Wymiany, naprawy i inne - nadrabiamy zaległości.
Wpis w blogu auta
FSO Polonez
Dodano: 11 lat temu
Blog odwiedzono 1409 razy
Data wydarzenia: 25.11.2014
Wymiany, naprawy i inne - nadrabiamy zaległości.
Kategoria: inne
Dawno nic nie pisałem a więc trzeba to nadrobić. Marian jak na razie śmiga. Nie jest idealny ale się dzielnie trzyma. Wątpiłem bym robił nim dużo tras - jako, że do pracy mam 2.83km codziennie 50-tki nie walę jak "Ślizgaczem"
Auto idealnie wyglądające ze zdrową budą podczas zakupu po miesiącu - półtorej pokazało rogi. Dół nadkoli, okolice wlewu paliwa, i co najgorsze - łączenie dachu z budą przy szybie idą w rudą. Aktualnie jak się dobrze z prezesem dogadam to podczas zajęć praktycznych w szkole (ano zacząłem uczyć się w zawodzie Technik Pojazdów Samochodowych) na warsztacie bym sobie w między czasie działał z tą rdzą. Szybę trzeba obowiązkowo ściągać. Szkoda mi to olać, bo przyjdzie wilgoć, mróz i sól i po budzie, bądźmy szczerzy.

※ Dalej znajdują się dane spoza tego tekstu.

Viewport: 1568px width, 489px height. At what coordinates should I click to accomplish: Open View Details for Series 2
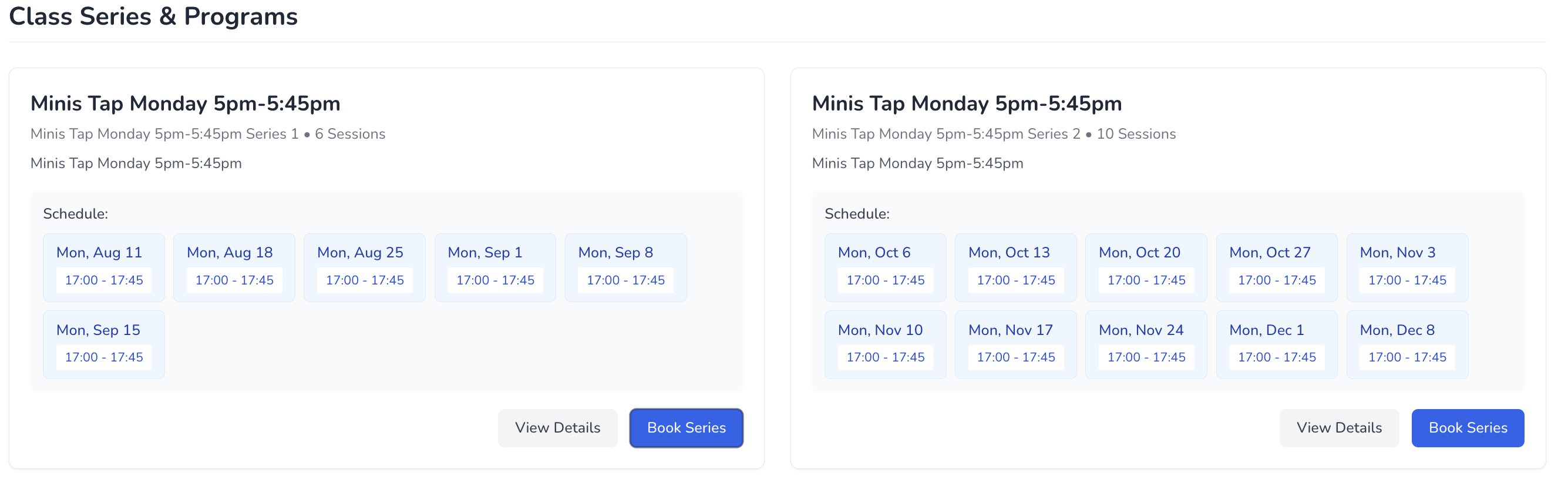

Co do zmian i napraw numerycznie to pogrupuję i mniej więcej opiszę w pamięć sięgając:
1. Wymiana czujnika temperatury chłodnicy + wymiana płynu na wodę - koniec czerwca 2014
Jadąc na koncert nie oczekiwanie stojąc we Wrocku w korku, zaraz przed Browarem mieszczańskim (tam grali my akurat) poczułem zapach gotowanego płynu. Wjazd pod browar, kłęby dymu z pod maski, wrzątek i dodatkowo alarm zaczął świrować - wejście iście gwiazdorskie. Wymieniłem 3x czujnik i nic. Muszę ogarnąć i podpiąć wentylator pod akumulator co by sprawdzić, czy to on się nie skończył oby na pewno. Później chuchałem i dmuchałem na niego by się nie grzał. Do dziś nie zrobione (wstyd...;c)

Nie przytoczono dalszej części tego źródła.